Pete Finnigan's Oracle Security Weblog

I mentioned a couple of weeks ago in a post titled "Oracle Application Server 10g ORA_DAV basic authentication bypass" that i subscribe to the bugtraq mailing list over at Security Focus and that I recommend everyone else to do the same to keep up to date with security in general, bugs and exploits and also to be abreast of Oracle security exploits when they occur; or rather are released.

I made a note of a post to this mailing list a couple of weeks ago to go and read the article. The post is An account of the Estonian Internet War and I printed the article referenced in it out and took it to read on our familly holiday to North Wales last week along with the new second edition of Kris Kaspersky's "Hacker Dissassembly Uncovered" which I have to say is much better than the first edition. I will talk about that book again when I have finished reading it although now I am back at work reading time will diminish considerably.
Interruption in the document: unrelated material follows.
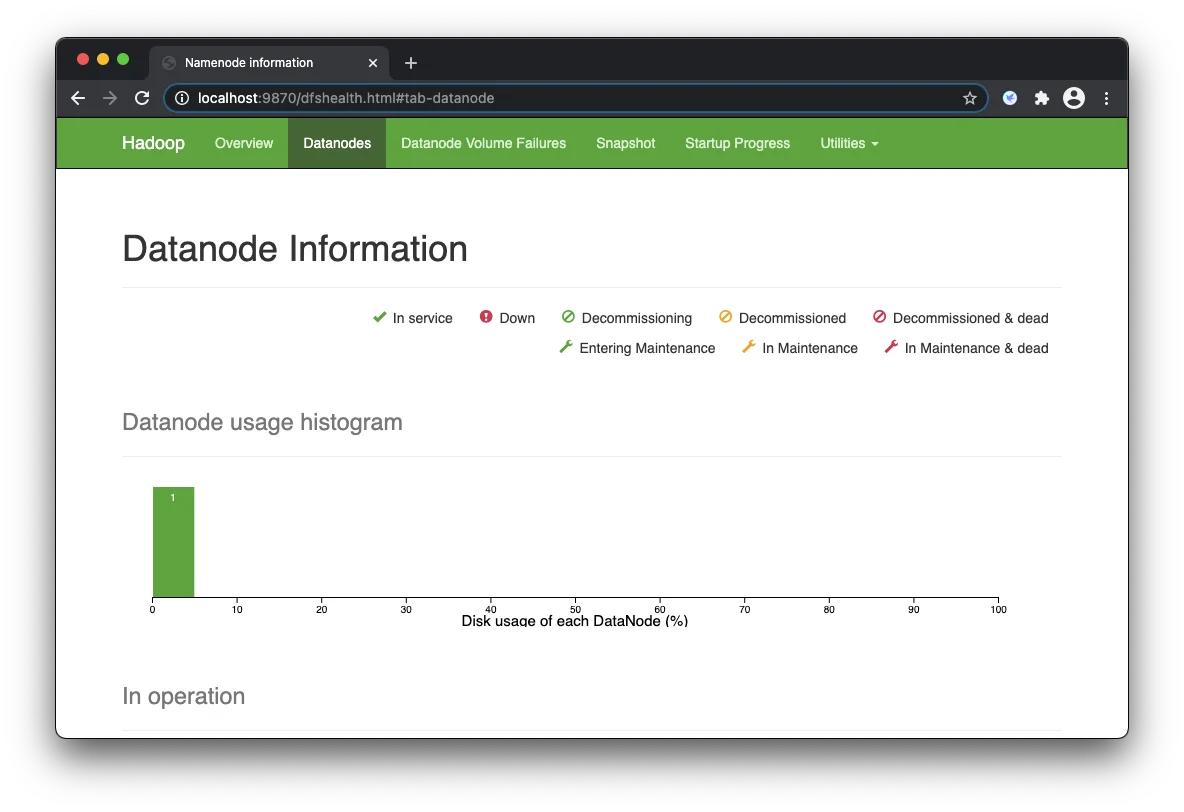Screen dimensions: 1184x812
Task: Click the site information icon in address bar
Action: tap(182, 98)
Gadi Evron also wrote an article on the Estonian internet war. This is titled Battling Botnets and online mobs - Estonia's defense efforts during the internet war and is fascinating reading. Its not a deeply technical read but the content and implications are frightening. Whats it got to do with Oracle Security? - not sure at the moment. I think this is a new phenomenon and it will happen again. The article states quite clearly that NATO issued a swift response, George W Bush spoke to the Estonian president and the pentegon sent people there and NATO agreed to establish research facilities to understand how to counter these sorts of attacks. Whats the risk to Oracle databases? - who knows at present. The issue for me is that the number of sites that are creating applications that use Oracle databases as the data store and also expose the application to a wider intranet or even the internet are potentially in the direct firing line of these sorts of attack. The paper talks about key infrastructure being controlled by the net in Estonia such as banking, voting and even parent/teacher relationships. Any application exposed directly or indirectly to the internet could be attacked and if they are backed by an Oracle database my experience of Oracle database security audits shows that an Oracle database in general is a good target!!!